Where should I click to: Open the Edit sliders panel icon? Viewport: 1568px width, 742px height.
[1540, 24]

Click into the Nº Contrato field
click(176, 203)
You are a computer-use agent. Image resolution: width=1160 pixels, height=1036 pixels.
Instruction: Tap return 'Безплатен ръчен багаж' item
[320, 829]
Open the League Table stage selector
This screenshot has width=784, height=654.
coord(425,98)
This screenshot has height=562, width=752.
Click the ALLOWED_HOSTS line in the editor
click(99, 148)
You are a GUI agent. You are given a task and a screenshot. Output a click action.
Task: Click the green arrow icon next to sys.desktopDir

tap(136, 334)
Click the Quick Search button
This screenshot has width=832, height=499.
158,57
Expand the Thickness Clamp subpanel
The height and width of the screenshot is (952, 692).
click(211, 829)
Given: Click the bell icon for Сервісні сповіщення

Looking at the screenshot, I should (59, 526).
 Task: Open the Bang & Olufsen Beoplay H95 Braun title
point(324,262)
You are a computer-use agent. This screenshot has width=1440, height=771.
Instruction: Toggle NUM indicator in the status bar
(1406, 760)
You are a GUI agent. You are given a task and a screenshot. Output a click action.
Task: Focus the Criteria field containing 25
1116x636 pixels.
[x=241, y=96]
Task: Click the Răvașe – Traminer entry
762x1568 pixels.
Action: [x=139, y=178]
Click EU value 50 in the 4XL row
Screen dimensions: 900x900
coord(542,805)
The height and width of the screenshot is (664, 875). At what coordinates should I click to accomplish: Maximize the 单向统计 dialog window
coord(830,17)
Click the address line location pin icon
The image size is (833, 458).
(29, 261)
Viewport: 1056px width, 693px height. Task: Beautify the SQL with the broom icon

§ §

WHAT YOU WILL DO: All the records above need to be set down again exactly as they were given.

ANSWER BOX:
Where should I click to: Open the Edit sliders panel icon? Viewport: 1568px width, 742px height.
[1540, 24]

Click into the Nº Contrato field
click(176, 203)
You are a computer-use agent. Image resolution: width=1160 pixels, height=1036 pixels.
Instruction: Tap return 'Безплатен ръчен багаж' item
[320, 829]
Open the League Table stage selector
This screenshot has width=784, height=654.
coord(425,98)
This screenshot has height=562, width=752.
Click the ALLOWED_HOSTS line in the editor
click(99, 148)
You are a GUI agent. You are given a task and a screenshot. Output a click action.
Task: Click the green arrow icon next to sys.desktopDir

tap(136, 334)
Click the Quick Search button
This screenshot has width=832, height=499.
158,57
Expand the Thickness Clamp subpanel
The height and width of the screenshot is (952, 692).
click(211, 829)
Given: Click the bell icon for Сервісні сповіщення

Looking at the screenshot, I should (59, 526).
 Task: Open the Bang & Olufsen Beoplay H95 Braun title
point(324,262)
You are a computer-use agent. This screenshot has width=1440, height=771.
Instruction: Toggle NUM indicator in the status bar
(1406, 760)
You are a GUI agent. You are given a task and a screenshot. Output a click action.
Task: Focus the Criteria field containing 25
1116x636 pixels.
[x=241, y=96]
Task: Click the Răvașe – Traminer entry
762x1568 pixels.
Action: [x=139, y=178]
Click EU value 50 in the 4XL row
Screen dimensions: 900x900
coord(542,805)
The height and width of the screenshot is (664, 875). At what coordinates should I click to accomplish: Maximize the 单向统计 dialog window
coord(830,17)
Click the address line location pin icon
The image size is (833, 458).
(29, 261)
Viewport: 1056px width, 693px height. Task: Beautify the SQL with the broom icon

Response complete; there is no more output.